- _Work to be completed_: When you retype the data, keep every line exactly as it appears.

- _Source data_:
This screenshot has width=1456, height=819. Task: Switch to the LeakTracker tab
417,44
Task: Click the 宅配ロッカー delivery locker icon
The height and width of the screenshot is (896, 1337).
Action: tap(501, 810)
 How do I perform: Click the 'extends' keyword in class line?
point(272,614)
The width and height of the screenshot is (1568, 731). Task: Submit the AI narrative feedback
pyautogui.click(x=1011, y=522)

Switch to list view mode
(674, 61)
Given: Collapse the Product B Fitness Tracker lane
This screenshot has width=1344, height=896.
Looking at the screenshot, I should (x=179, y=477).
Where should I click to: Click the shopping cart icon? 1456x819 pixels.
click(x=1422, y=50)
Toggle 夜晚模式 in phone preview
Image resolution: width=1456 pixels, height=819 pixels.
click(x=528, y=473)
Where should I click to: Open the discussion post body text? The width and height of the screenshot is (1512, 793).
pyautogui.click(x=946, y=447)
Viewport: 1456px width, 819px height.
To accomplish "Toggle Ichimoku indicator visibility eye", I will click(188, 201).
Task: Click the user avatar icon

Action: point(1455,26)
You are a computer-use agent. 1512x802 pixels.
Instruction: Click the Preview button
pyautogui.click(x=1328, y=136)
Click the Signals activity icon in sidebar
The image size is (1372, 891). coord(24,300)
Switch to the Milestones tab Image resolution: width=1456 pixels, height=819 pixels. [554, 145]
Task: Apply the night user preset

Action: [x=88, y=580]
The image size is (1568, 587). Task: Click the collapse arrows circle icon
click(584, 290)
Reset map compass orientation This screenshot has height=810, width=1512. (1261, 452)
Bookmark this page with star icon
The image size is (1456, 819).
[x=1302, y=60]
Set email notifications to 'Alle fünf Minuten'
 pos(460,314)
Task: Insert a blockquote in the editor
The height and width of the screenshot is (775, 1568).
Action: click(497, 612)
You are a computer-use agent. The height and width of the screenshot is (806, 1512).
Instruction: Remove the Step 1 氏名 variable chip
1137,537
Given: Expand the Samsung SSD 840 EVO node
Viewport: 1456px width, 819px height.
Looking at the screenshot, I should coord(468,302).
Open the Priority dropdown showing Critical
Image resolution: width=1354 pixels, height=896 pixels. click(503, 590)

- _Exercise solution_:
This screenshot has width=1456, height=819. Task: Switch to the LeakTracker tab
417,44
Task: Click the 宅配ロッカー delivery locker icon
The height and width of the screenshot is (896, 1337).
Action: tap(501, 810)
 How do I perform: Click the 'extends' keyword in class line?
point(272,614)
The width and height of the screenshot is (1568, 731). Task: Submit the AI narrative feedback
pyautogui.click(x=1011, y=522)

Switch to list view mode
(674, 61)
Given: Collapse the Product B Fitness Tracker lane
This screenshot has width=1344, height=896.
Looking at the screenshot, I should (x=179, y=477).
Where should I click to: Click the shopping cart icon? 1456x819 pixels.
click(x=1422, y=50)
Toggle 夜晚模式 in phone preview
Image resolution: width=1456 pixels, height=819 pixels.
click(x=528, y=473)
Where should I click to: Open the discussion post body text? The width and height of the screenshot is (1512, 793).
pyautogui.click(x=946, y=447)
Viewport: 1456px width, 819px height.
To accomplish "Toggle Ichimoku indicator visibility eye", I will click(188, 201).
Task: Click the user avatar icon

Action: point(1455,26)
You are a computer-use agent. 1512x802 pixels.
Instruction: Click the Preview button
pyautogui.click(x=1328, y=136)
Click the Signals activity icon in sidebar
The image size is (1372, 891). coord(24,300)
Switch to the Milestones tab Image resolution: width=1456 pixels, height=819 pixels. [554, 145]
Task: Apply the night user preset

Action: [x=88, y=580]
The image size is (1568, 587). Task: Click the collapse arrows circle icon
click(584, 290)
Reset map compass orientation This screenshot has height=810, width=1512. (1261, 452)
Bookmark this page with star icon
The image size is (1456, 819).
[x=1302, y=60]
Set email notifications to 'Alle fünf Minuten'
 pos(460,314)
Task: Insert a blockquote in the editor
The height and width of the screenshot is (775, 1568).
Action: click(497, 612)
You are a computer-use agent. The height and width of the screenshot is (806, 1512).
Instruction: Remove the Step 1 氏名 variable chip
1137,537
Given: Expand the Samsung SSD 840 EVO node
Viewport: 1456px width, 819px height.
Looking at the screenshot, I should coord(468,302).
Open the Priority dropdown showing Critical
Image resolution: width=1354 pixels, height=896 pixels. click(503, 590)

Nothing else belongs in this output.